The screams are getting so loud. Winter is here and the snow blows in through the cell window, covering my stone box with flurry and numbing my insides. People are dropping dead so quickly, freezing as the sun goes down, starving, and catching so many diseases. The rats scurry about, stealing out food and bringing us presents in the form of death. You hear the cries as people are bitten by those furry demons, the sickness spreading into their system and corrupting the mind and body. It's getting cold, the darkness is almost completely won over this place, and the walls are closing in. I'm cold.

January 15, 1981

Is it my time yet?

January 20, 1981

I've had a significant break-through on the truth potion they have me working on. If brewed correctly, it is the most powerful one out there. Nothing can be hidden, nothing can be kept a secret, one-drop and your heart's desires, pains, and secrets are spilling out of your mouth. It's so potent that only one drop in any liquid will last for hours upon hours, the perfect tool for an interrogation. I'm not sure what they will call it yet, but all I know is that for this creation I deserve to die. I provided them with a weapon in order to save my own life. What could be a greater sin?

I helped kill people, and my conscious wants to cry out in shame. They made me though; they made me help them under the threat of death. I know I want to die, but taking that step seems so scary.
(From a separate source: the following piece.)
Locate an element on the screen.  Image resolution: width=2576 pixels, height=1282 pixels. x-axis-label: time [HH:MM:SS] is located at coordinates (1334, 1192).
The pain is too much, but am I really ready to give up my life? It's something precious I understand, but it's something that is suffering right now. I'm scared to die, I'm afraid of what will happen if I die. What comes next? It's the unexplainable, and maybe I shouldn't be scared, maybe I should.

James is right, I won't be scared to die when it is my time, and it isn't my time yet. My time will come, soon I hope, but until then I have to keep on suffering, I have to keep on breathing and living in this pain and hell.

January 26, 1981

They called it Veritaserum, my potion. Oh how I wish I'd spent more time on it, making more ways for it go faulty, but no. The Ravenclaw child in me had to come out and prove to those bloody Death Eaters that a muggle-born can come up with something great. I did come up with an outstanding discovery, though they do not credit it to me. My discovery will kill innocents, it will torture the side of good, and it will bring down all chances of winning this fight. My discovery ruined my dreams of being free.
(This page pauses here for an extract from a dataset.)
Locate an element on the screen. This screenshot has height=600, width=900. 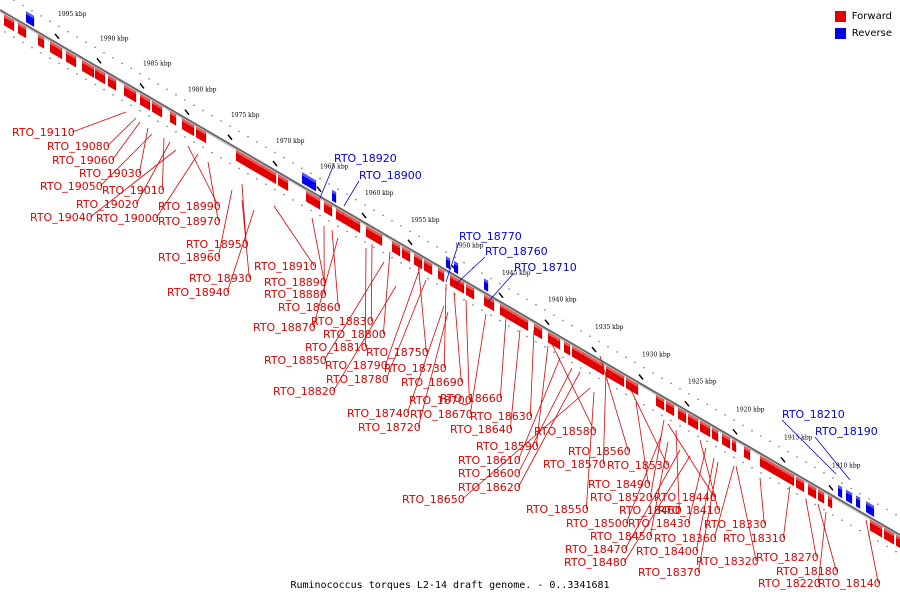
forward-gene-label: RTO_18740 is located at coordinates (378, 414).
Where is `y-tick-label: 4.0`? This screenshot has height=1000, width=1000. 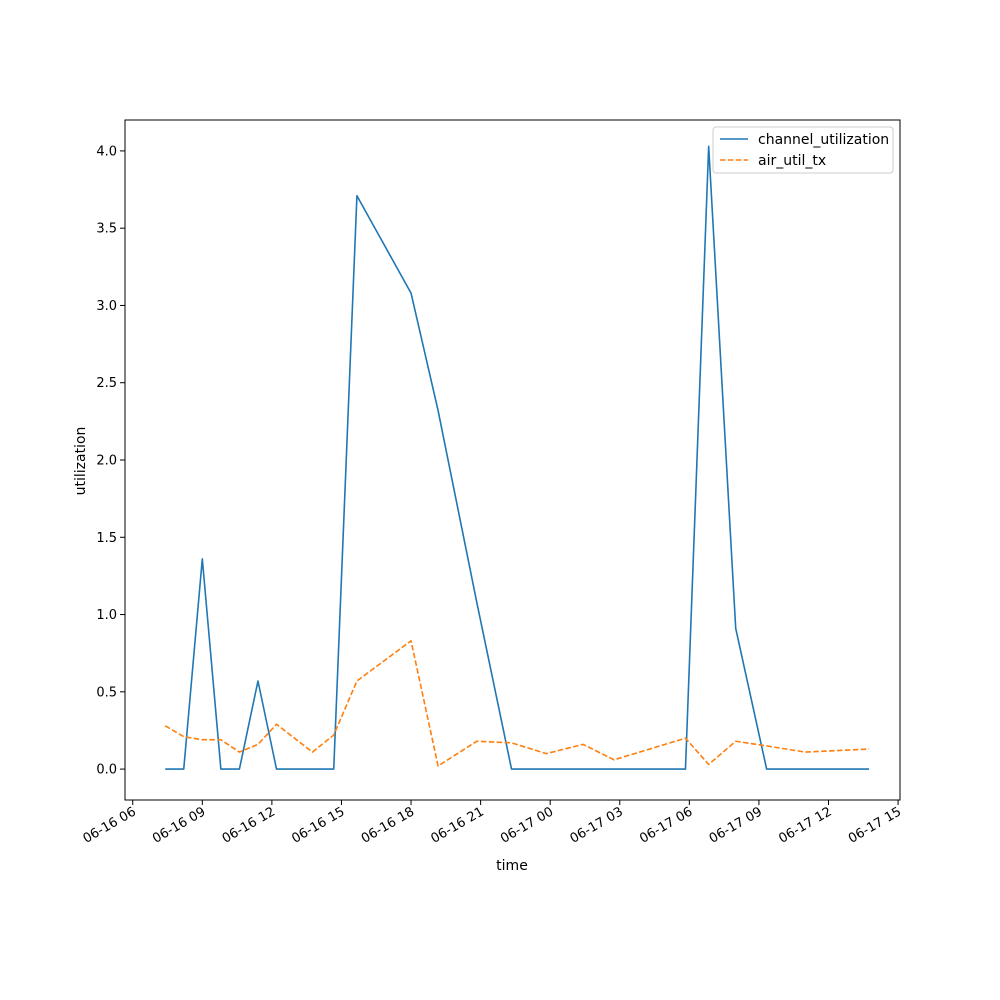 y-tick-label: 4.0 is located at coordinates (106, 152).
Why? Why did I feel the need to prove myself? They're using it already and raids have been made on aurors and their families. The Prewetts died last night, because Voldemort captured their Secret Keeper and used my potion on him. I killed the family; it was I who killed them not Voldemort.

January 30, 1981

God help me, the Bones are dead. An entire family line almost completely obliterated because of my potion. I want to speak up and tell them that it has faults, but what would I do? I made it foolproof. My only hope is that some how, the recipe gets to the side of good and they can use it against Voldemort. No, I'm not afraid to write or speak his name. He has no meaning to me, besides the fact that he is a sad man, who is in desperate need of help. Never in my years will I be able to comprehend the way he does this, how he lives with himself.

More people are dying here. The girl in the cell next to me froze to death last night. She was two years younger then me and I had to stay up and listen to her last breaths, her last tears, her last cries, and her last prayers. This is hell, a place I dreamed of never being, and a place I want to spread wings and fly away from. God help us all, help the innocents, help us survive.